### WORK TASK
The lines to return are the one containing "The height and" and all that follow it in the entries below, duplicated exactly and nothing else.

### RECORDS SHOWN
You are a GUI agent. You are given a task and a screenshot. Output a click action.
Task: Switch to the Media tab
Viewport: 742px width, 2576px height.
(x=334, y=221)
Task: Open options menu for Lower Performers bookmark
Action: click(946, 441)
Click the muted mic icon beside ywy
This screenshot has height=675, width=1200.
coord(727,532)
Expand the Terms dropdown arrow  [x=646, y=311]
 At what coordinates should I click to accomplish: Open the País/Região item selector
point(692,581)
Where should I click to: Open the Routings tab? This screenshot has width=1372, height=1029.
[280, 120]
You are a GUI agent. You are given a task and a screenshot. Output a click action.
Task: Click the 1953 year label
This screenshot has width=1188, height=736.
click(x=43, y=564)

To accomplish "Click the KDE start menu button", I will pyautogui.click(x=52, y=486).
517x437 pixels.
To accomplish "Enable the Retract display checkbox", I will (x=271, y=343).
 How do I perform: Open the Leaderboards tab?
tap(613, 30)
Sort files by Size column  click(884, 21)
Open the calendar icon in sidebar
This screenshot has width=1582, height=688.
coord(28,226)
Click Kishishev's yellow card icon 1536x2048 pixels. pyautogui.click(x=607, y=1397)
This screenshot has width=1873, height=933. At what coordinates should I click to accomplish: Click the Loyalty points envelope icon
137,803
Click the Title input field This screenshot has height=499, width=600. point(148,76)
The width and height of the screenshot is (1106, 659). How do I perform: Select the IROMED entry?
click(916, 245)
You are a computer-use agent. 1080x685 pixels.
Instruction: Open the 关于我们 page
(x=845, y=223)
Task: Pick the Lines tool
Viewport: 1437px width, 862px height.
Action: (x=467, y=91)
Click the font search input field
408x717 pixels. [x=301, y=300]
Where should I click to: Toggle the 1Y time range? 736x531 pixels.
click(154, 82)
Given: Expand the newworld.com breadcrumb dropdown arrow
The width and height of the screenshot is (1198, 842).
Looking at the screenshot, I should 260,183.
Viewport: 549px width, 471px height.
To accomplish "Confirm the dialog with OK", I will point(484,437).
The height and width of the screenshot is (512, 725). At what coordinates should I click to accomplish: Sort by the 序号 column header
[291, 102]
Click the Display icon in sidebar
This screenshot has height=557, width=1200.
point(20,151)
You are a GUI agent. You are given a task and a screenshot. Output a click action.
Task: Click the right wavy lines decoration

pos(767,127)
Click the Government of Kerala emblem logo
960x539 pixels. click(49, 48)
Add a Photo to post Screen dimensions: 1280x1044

### WRITTEN ANSWER
The height and width of the screenshot is (512, 725). At what coordinates should I click to accomplish: Sort by the 序号 column header
[291, 102]
Click the Display icon in sidebar
This screenshot has height=557, width=1200.
point(20,151)
You are a GUI agent. You are given a task and a screenshot. Output a click action.
Task: Click the right wavy lines decoration

pos(767,127)
Click the Government of Kerala emblem logo
960x539 pixels. click(49, 48)
Add a Photo to post Screen dimensions: 1280x1044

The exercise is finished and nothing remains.